(Stored records)

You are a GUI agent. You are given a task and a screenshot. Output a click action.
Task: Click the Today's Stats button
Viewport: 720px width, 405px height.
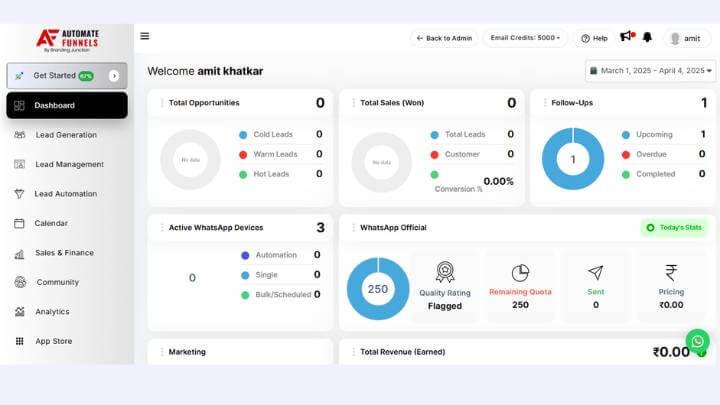[x=674, y=228]
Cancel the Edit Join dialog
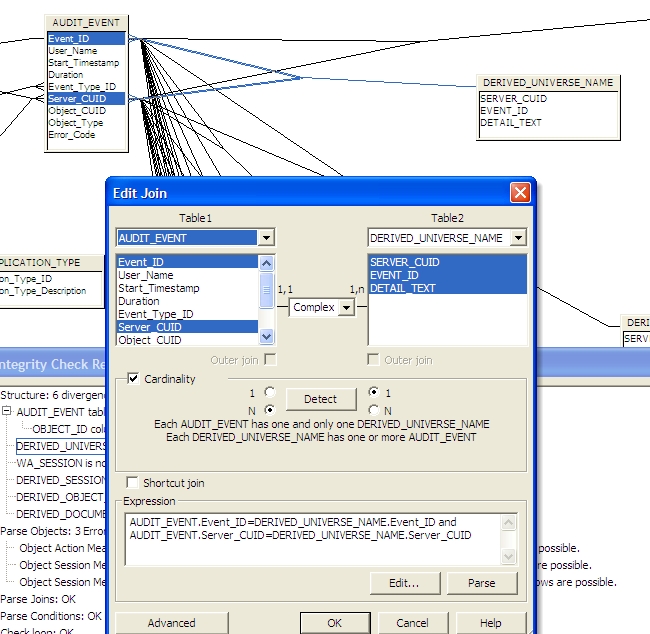 tap(412, 623)
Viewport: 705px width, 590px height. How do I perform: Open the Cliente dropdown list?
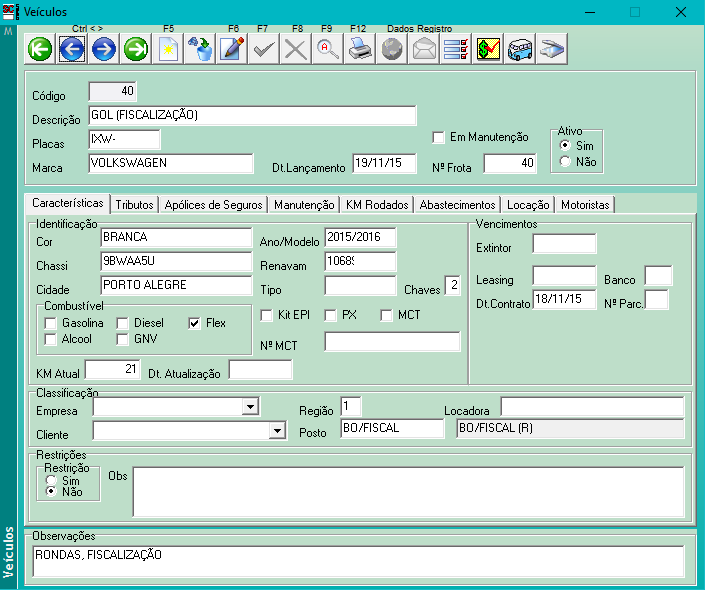(x=277, y=431)
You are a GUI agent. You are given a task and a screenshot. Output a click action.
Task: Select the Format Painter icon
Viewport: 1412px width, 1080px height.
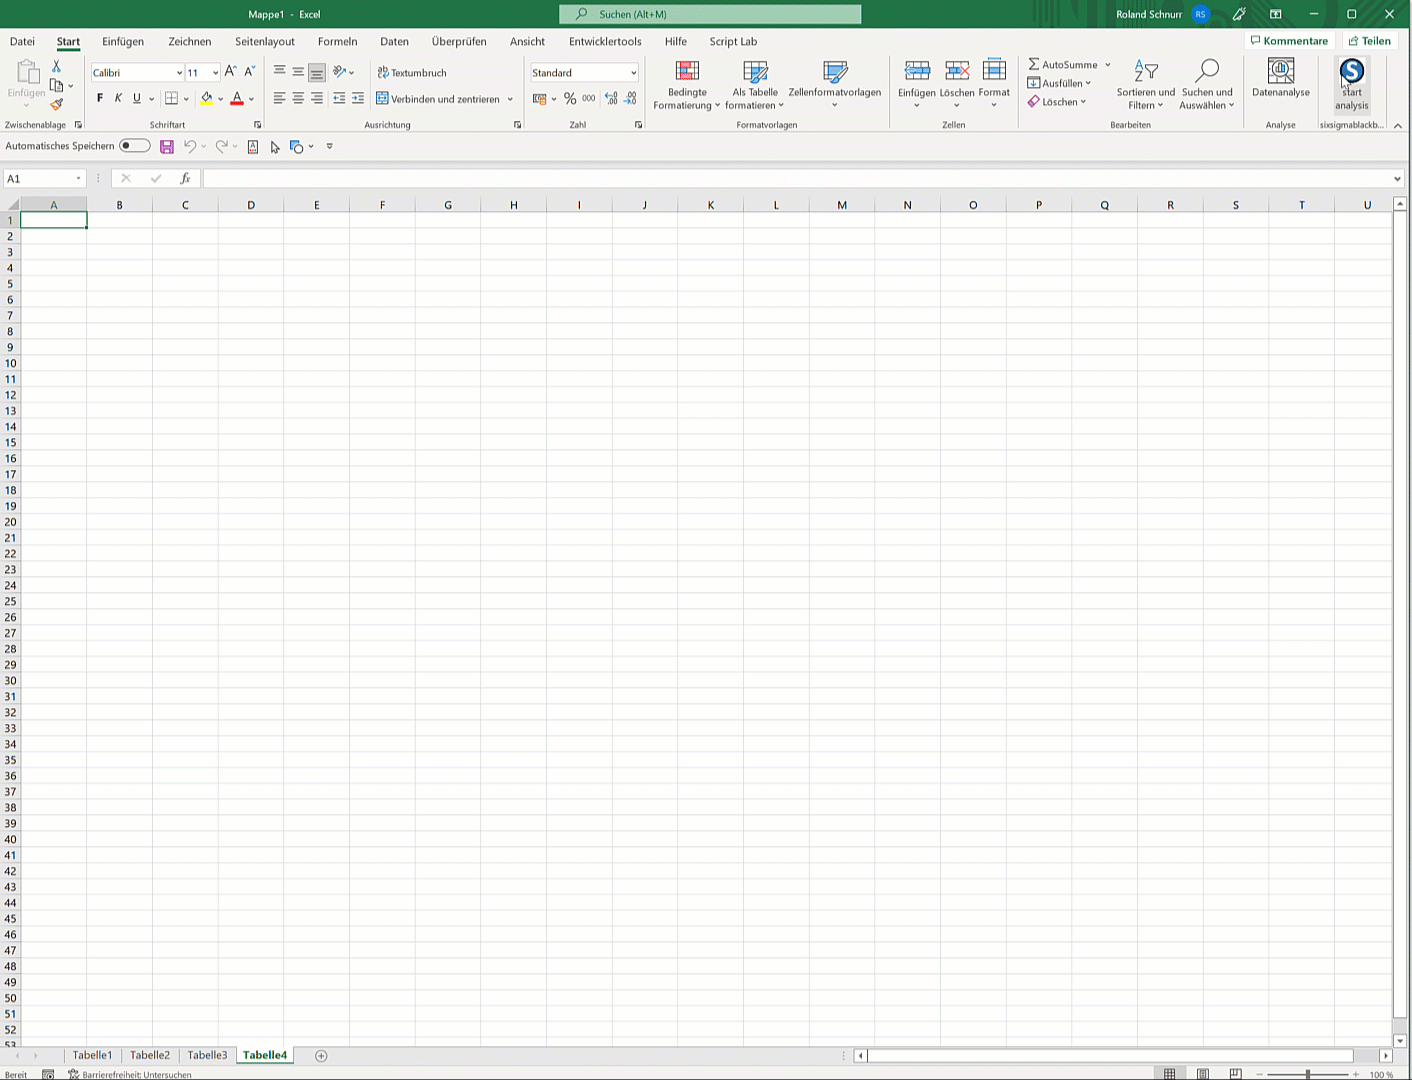click(57, 105)
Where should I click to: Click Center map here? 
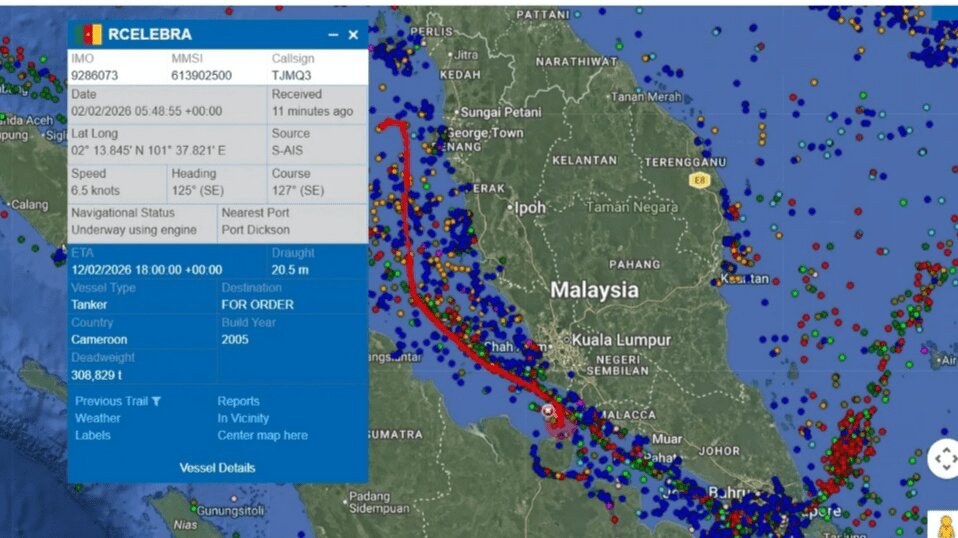(x=262, y=435)
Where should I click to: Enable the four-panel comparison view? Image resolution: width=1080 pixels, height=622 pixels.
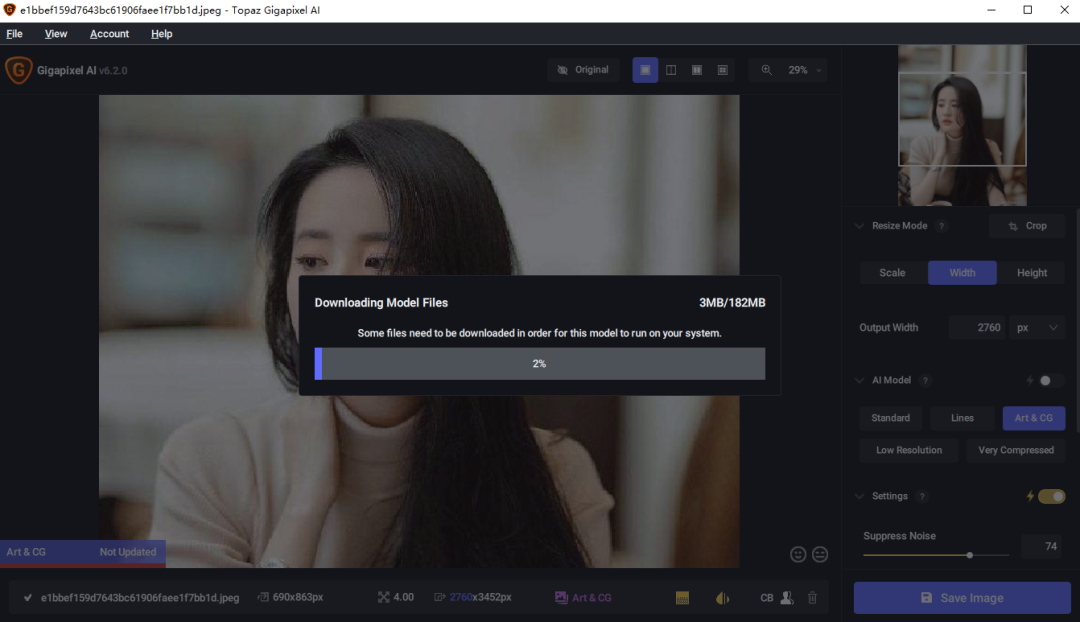[723, 70]

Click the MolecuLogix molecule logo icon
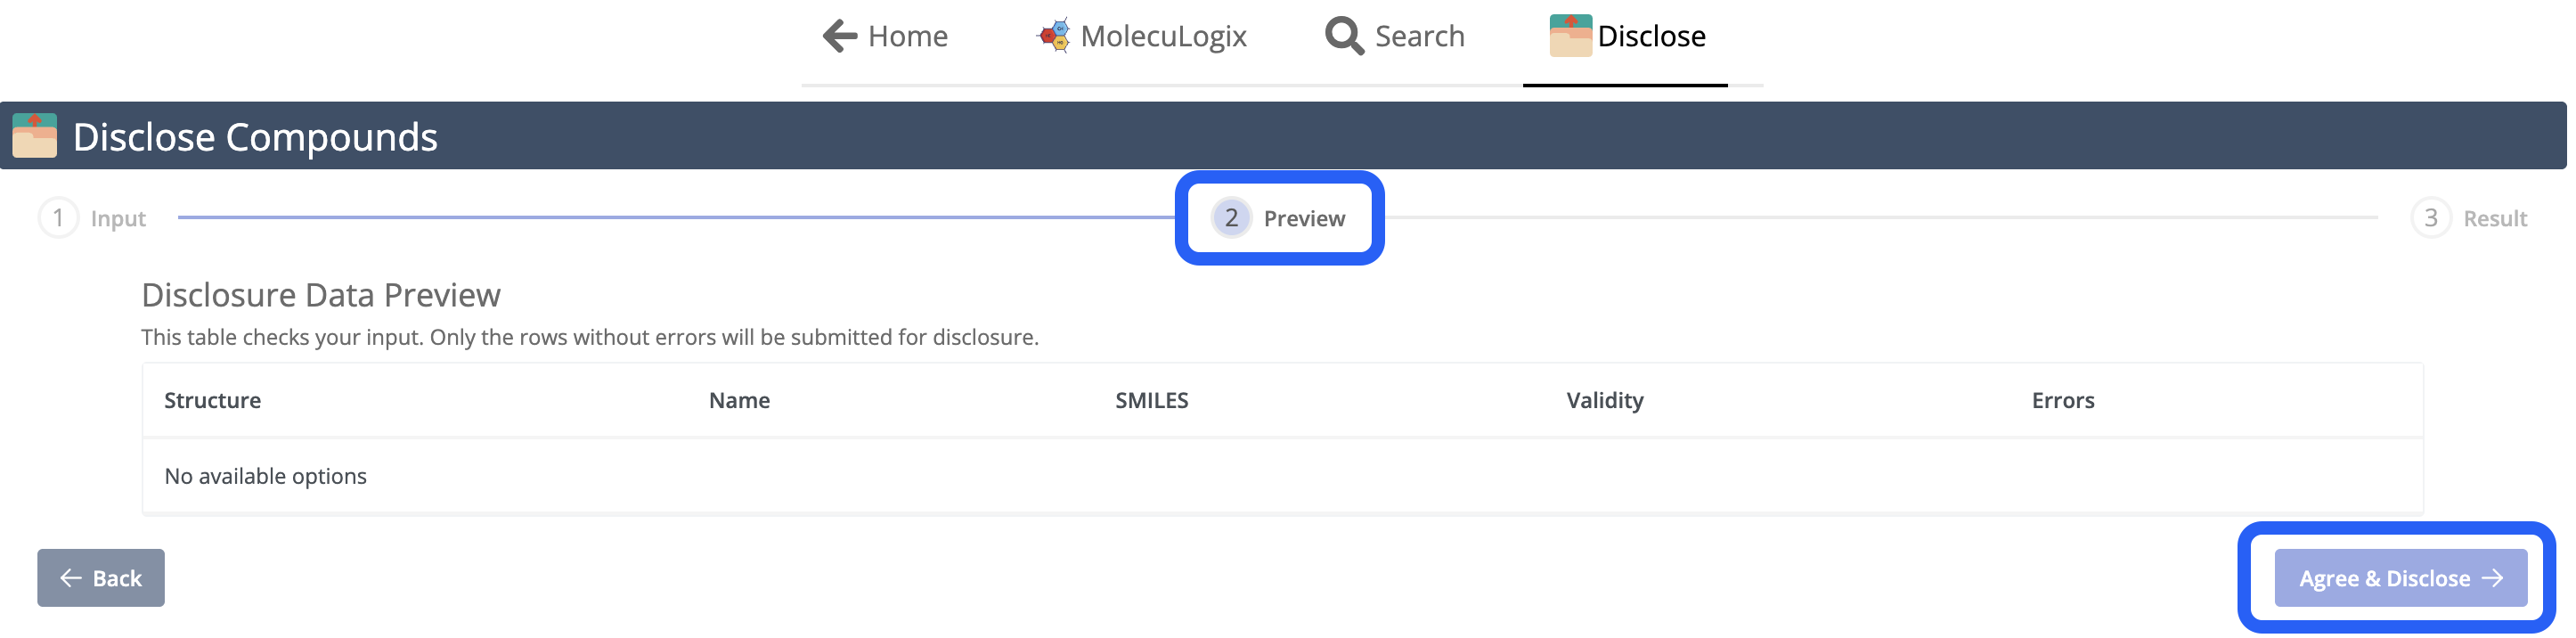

**Problem statement:**
Where the data contains images, drop them and print the rest exactly.

**Task output:**
You are a GUI agent. You are given a task and a screenshot. Output a click action.
Task: Click the Today's Stats button
Viewport: 720px width, 405px height.
[x=674, y=228]
Cancel the Edit Join dialog
 tap(412, 623)
Viewport: 705px width, 590px height. How do I perform: Open the Cliente dropdown list?
(x=277, y=431)
You are a GUI agent. You are given a task and a screenshot. Output a click action.
Task: Select the Format Painter icon
Viewport: 1412px width, 1080px height.
click(57, 105)
Where should I click to: Click Center map here? 
(x=262, y=435)
Where should I click to: Enable the four-panel comparison view? Image resolution: width=1080 pixels, height=622 pixels.
[723, 70]

Click the MolecuLogix molecule logo icon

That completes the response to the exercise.